EXTRACT:

◆ ◆ ◆ ◆ ◆ ◆ ◆

Judith Stamper (born 1952) is an English former television presenter, journalist and academic.

Early life
Stamper was born in Cockermouth, Cumberland. She attended Cockermouth Grammar School (now Cockermouth School). She graduated in English in 1975 from St David's University College, Lampeter (now the University of Wales, Trinity Saint David in 2010). She gained a postgraduate diploma in Journalism from University College, Cardiff.

Career
Stamper first worked for The Cumberland News for six weeks, and afterwards worked for three months in Carlisle (BBC Radio Cumbria) then for seven months in Liverpool (BBC Radio Merseyside). She became a researcher and then worked on BBC2's The Money Programme.

Television
In the BBC Yorkshire region she became known as the main presenter of Look North, with such colleagues as Harry Gration. She presented Look North from 1985 to 1995, joining in 1980. Sophie Raworth succeeded her at Look North (her first main television broadcasting position, and stayed for two years). The Look North editor was Martin Brooks.

◆ ◆ ◆ ◆ ◆ ◆ ◆

MATERIAL PROVIDED:
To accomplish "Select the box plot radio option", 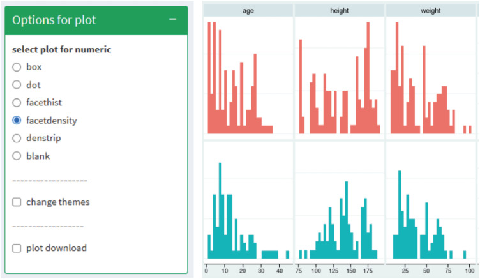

◆ ◆ ◆ ◆ ◆ ◆ ◆

GIVEN EXERCISE 1:
In the Judith Stamper biography, in which town was she born?
GIVEN EXERCISE 2:
Carry on the Judith Stamper biography from the point where it stops.

ANSWER 1:
Cockermouth, Cumberland.

ANSWER 2:
Academic
Stamper is Deputy Head of Department and Principal Teaching Fellow in International  Journalism in the Institute of Communications and Media Studies at the University of Leeds.

Personal life
Stamper married in June 1987; her husband is an architect. The couple have a daughter (born 1988). She likes cordon bleu cookery. In the late 1980s, she lived in Ilkley.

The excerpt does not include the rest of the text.